=== Goal ===
Print every item below word for word, and omit the pictures.

=== Data to process ===
** begin **

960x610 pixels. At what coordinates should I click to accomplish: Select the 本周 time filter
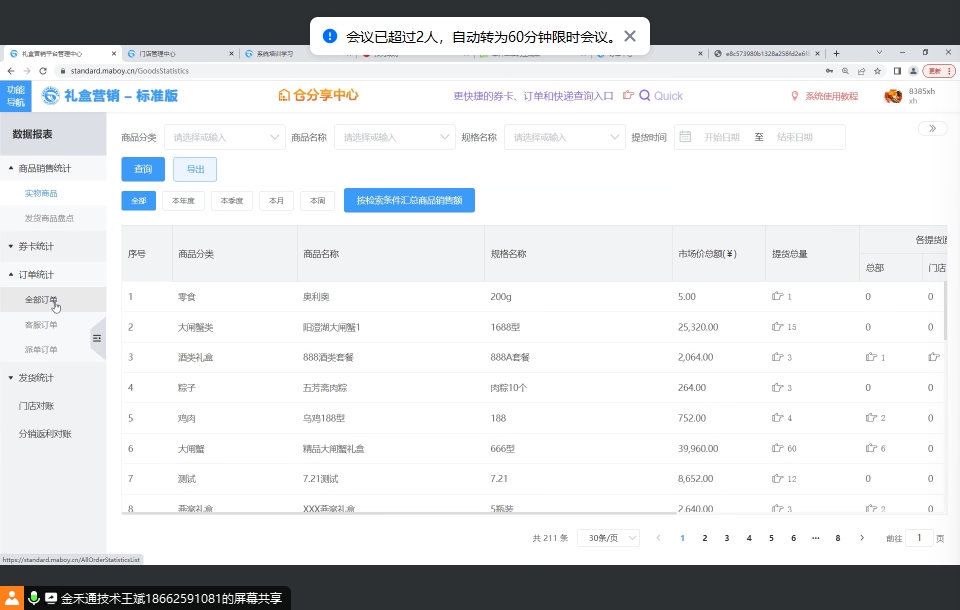pyautogui.click(x=317, y=201)
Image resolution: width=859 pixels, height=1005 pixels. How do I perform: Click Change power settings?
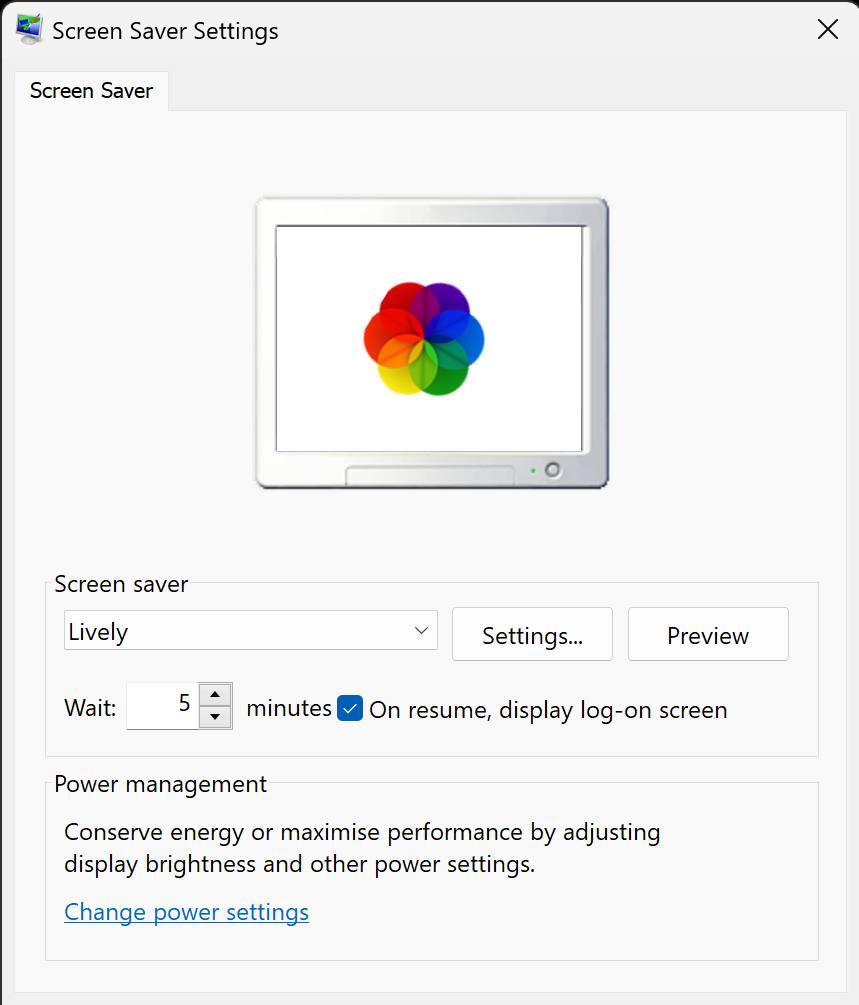click(x=186, y=911)
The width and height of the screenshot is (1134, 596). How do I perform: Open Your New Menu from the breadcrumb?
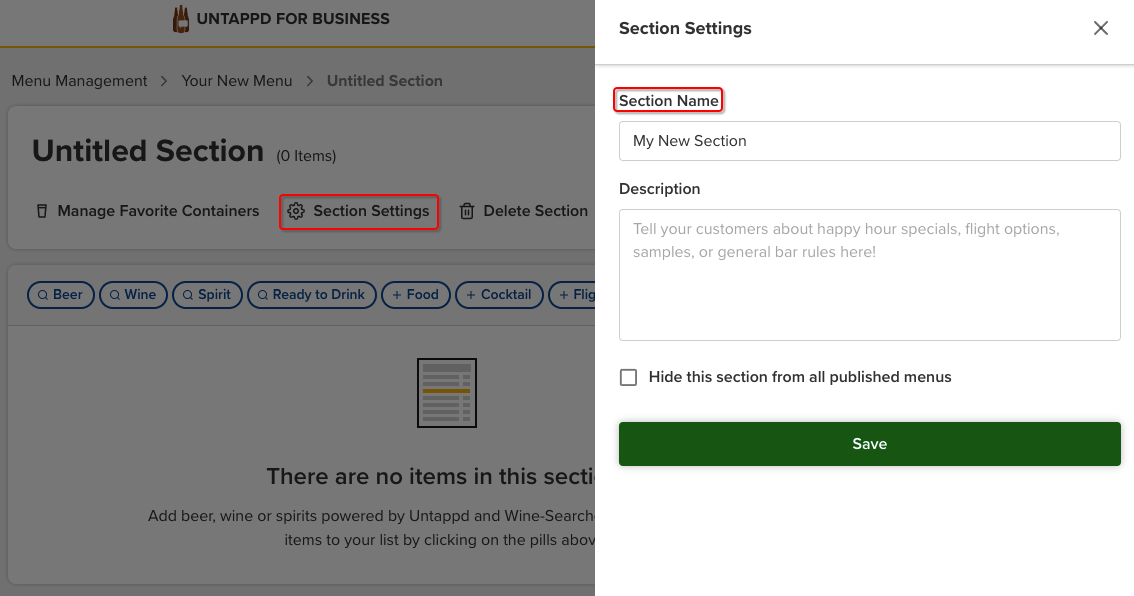[237, 80]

** end **

=== Answer to the problem ===
960x610 pixels. At what coordinates should I click to accomplish: Select the 本周 time filter
pyautogui.click(x=317, y=201)
Image resolution: width=859 pixels, height=1005 pixels. How do I perform: Click Change power settings?
click(x=186, y=911)
The width and height of the screenshot is (1134, 596). How do I perform: Open Your New Menu from the breadcrumb?
[237, 80]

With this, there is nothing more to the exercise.